Anotaciones capítulos en 1ª persona
       En los veinticinco capítulos de la segunda parte, la alternancia de capítulos en primera y en tercera persona está más equilibrada. Ocho en primera persona, el resto en tercera. A medida que se acerca el final, es casi uno en primera y otro en tercera. La unión de los días del supuesto autor de la novela con la novela se van uniendo y enzarzando hasta formar una única tela, hasta formar un único nudo de las estrellas que lo cuenta todo.
       Siendo como es esta novela un ejercicio de introspección, una novela que plantea un juego de identidades al lector, que lo lleva y lo trae hacia la sorpresa continuada, hacia el vuelco continuado en la dirección de la trama, se podría decir que se nos sugiere dos formas de leerla. Tal y como se nos propone, en la alternancia de las dos voces, o leer todas las primeras personas de corrido, que nos daría el marco referencial de lo que se va a contar, primero, y segundo todos los capítulos en tercera persona, que es lo que se cuenta. Esto nos llevaría a una lectura en la que se rompe el tiempo del pensamiento y se compone una secuencia lógica tradicional, en apariencia, más fácil de seguir, quizás también menos sorpresiva, que dejamos en manos del lector.

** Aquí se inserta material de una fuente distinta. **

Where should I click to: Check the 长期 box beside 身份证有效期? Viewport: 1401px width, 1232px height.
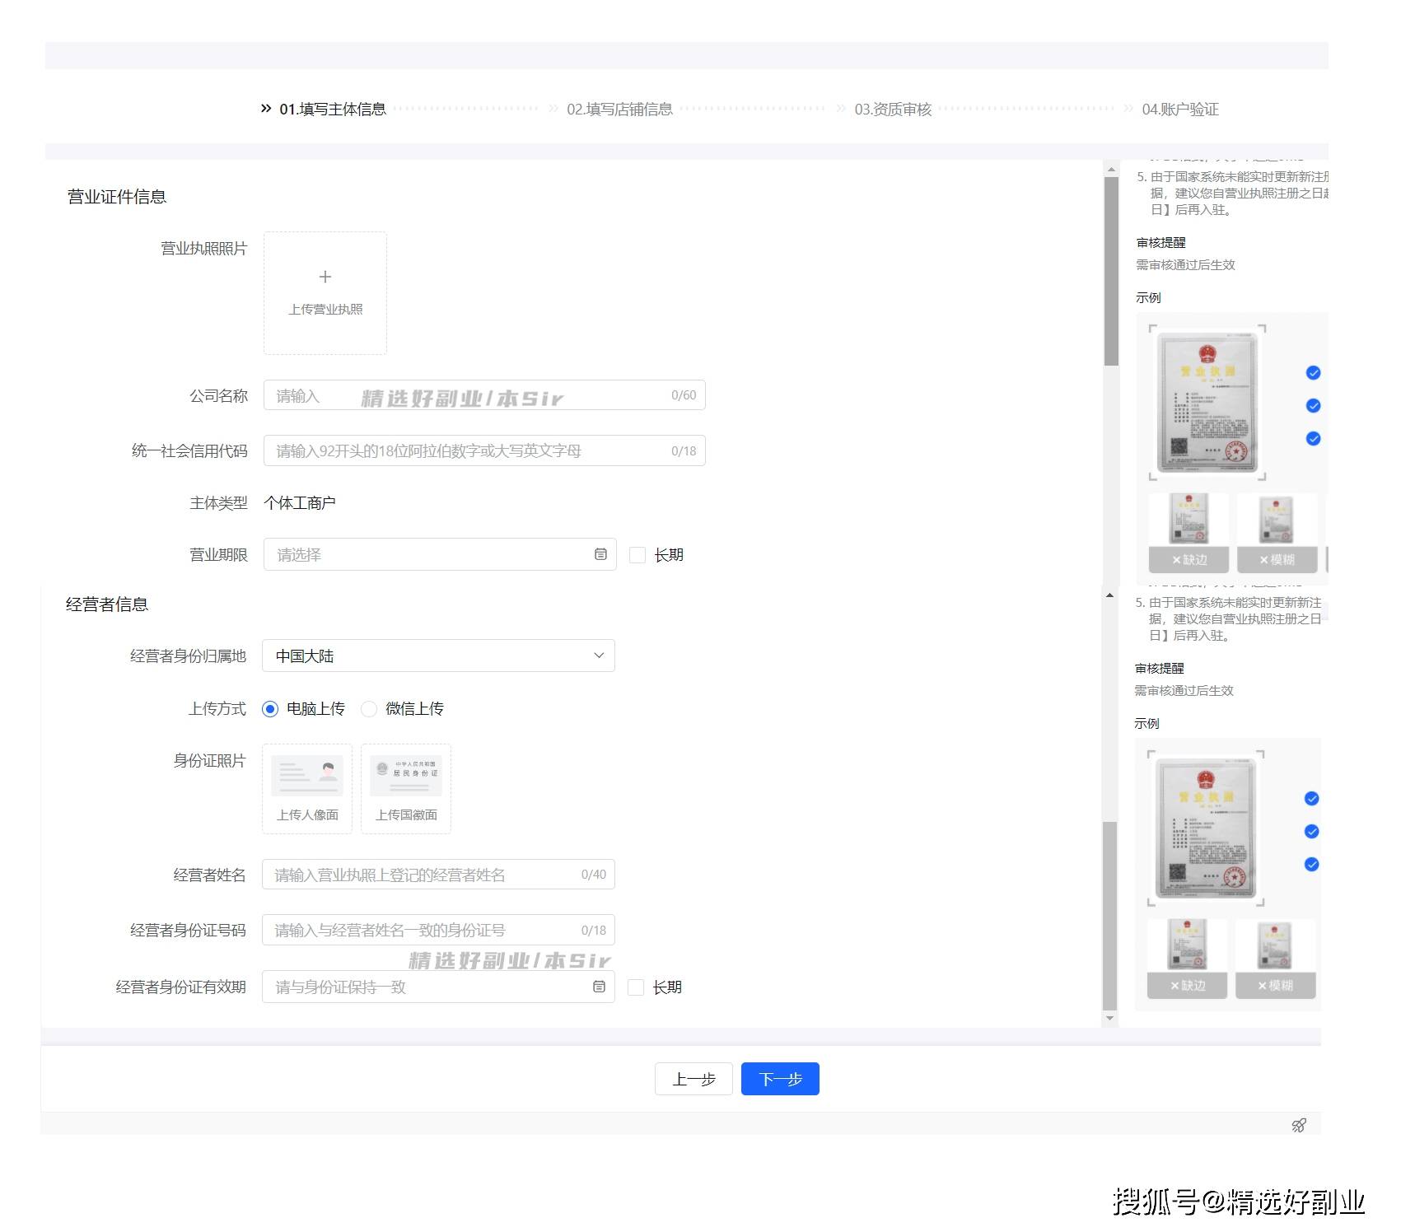[635, 987]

Autor y novela que se citan
       Esto me recuerda un poco a la que se ha dado en llamar la anti novela de Julio Cortázar, el escritor argentino. Hablo de Rayuela, aquella escrita en París, ésta en Madrid, primas hermanas como mínimo. Ambas son una narración introspectiva, en monólogo interior, que narra cada cual la historia de su protagonista de un modo tal que juega con la subjetividad del lector. Esta contra novela, llamémosla experimental si se quiere, de Rafael, como aquella de Julio, mantiene a lo largo de la obra un estilo muy variado y entra perfectamente en la vía del surrealismo. Podríamos decir de ella lo mismo que Cortázar dijo de Rayuela: “de alguna manera es la experiencia de toda una vida y la tentativa de llevarla a la escritura”.